There were the expected invertebrates - filter-feeders such as sea anemones and sea lilies - but some surprises, too.
The star, undoubtedly, was the squat lobster seen climbing over the wreck.
It was scuttling past a porthole on the famous wooden ship which sank to the bottom of the Weddell Sea in 1915 after being crushed by sea-ice.
Squat lobsters aren't really lobsters at all, being more closely related to some species of crabs.
It's hard to be sure given the resolution of the released imagery but the animal could be from the Munidopsis genus, says Dr Huw Griffiths from the British Antarctic Survey (BAS), who was not on the expedition to find Endurance.
"Munidopsis is a genus of squat lobster with over 200 known species," he told BBC News.

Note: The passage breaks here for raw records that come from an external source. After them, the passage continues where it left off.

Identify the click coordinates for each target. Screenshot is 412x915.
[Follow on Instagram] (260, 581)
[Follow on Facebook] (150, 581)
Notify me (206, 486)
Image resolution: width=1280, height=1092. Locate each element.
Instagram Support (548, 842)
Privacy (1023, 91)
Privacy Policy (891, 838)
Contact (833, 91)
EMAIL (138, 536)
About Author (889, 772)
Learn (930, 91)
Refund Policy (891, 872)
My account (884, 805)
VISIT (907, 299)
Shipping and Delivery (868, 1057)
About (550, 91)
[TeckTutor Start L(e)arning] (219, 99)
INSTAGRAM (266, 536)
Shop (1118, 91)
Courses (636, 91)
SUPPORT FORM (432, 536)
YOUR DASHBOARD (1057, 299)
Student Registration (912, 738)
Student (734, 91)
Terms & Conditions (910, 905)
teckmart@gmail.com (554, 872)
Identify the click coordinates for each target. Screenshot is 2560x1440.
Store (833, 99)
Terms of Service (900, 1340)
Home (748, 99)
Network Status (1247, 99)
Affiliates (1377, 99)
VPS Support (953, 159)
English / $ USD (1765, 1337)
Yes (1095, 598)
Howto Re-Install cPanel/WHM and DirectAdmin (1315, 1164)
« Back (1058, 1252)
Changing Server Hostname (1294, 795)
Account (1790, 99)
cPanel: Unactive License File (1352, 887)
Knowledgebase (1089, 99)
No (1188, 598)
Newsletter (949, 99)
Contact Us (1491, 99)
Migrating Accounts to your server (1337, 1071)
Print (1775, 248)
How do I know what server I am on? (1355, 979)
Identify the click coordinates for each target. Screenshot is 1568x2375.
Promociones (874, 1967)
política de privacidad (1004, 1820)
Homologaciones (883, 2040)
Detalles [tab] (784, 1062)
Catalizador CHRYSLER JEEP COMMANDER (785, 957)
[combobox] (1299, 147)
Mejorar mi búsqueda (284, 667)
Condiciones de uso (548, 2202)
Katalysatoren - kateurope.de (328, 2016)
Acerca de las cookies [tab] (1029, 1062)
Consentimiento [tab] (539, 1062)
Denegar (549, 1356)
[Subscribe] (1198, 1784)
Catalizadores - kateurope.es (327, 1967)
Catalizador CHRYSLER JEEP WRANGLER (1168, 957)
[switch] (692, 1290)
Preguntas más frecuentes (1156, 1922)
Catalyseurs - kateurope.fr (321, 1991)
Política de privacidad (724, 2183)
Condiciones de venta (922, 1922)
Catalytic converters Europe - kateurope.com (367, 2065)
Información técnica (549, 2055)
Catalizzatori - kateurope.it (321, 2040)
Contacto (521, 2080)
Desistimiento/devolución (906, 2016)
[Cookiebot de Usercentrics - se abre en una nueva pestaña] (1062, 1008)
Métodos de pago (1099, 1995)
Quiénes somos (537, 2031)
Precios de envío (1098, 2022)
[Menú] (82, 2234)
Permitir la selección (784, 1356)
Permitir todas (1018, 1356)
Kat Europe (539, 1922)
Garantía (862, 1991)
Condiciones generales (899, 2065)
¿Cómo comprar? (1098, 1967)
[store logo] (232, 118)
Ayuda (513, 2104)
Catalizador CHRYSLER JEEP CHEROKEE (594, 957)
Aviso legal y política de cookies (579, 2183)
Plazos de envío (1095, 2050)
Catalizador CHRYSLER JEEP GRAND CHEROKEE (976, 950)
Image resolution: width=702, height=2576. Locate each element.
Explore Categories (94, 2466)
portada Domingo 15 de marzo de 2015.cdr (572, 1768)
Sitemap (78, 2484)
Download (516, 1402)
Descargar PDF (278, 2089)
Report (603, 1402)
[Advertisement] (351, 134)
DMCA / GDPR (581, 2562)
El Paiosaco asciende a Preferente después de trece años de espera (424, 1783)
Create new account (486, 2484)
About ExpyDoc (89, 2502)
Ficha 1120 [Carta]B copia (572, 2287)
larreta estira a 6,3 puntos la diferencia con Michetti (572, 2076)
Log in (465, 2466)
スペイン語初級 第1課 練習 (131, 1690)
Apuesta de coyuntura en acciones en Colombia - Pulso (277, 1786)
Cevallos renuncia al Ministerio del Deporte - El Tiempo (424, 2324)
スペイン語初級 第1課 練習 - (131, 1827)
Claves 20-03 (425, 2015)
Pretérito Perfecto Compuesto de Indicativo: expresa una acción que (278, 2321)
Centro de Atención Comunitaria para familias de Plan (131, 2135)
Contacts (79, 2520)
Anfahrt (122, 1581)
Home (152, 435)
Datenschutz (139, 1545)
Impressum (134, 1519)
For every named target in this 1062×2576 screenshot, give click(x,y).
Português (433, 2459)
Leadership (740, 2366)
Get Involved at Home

"Its members are mainly found on continental slopes and on abyssal plains. One record of a species, M. albatrossae, was found in 2006 in the Bellingshausen Sea on the western side of the Antarctic Peninsula.
"But this is a first for the Weddell Sea, if you discount fossils found on Seymour Island further to the north."
Confirmation will require further analysis of the much higher resolution imagery gathered by the Endurance22 project, external.
Its submersibles were equipped with 4K cameras that swept back and forth across the wreck to make a detailed photogrammetric record.
The lost ship from Sir Ernest Shackleton's ill-fated Imperial Trans-Antarctic expedition of 1914-1917 was identified on Saturday after a two-and-a-half-week search.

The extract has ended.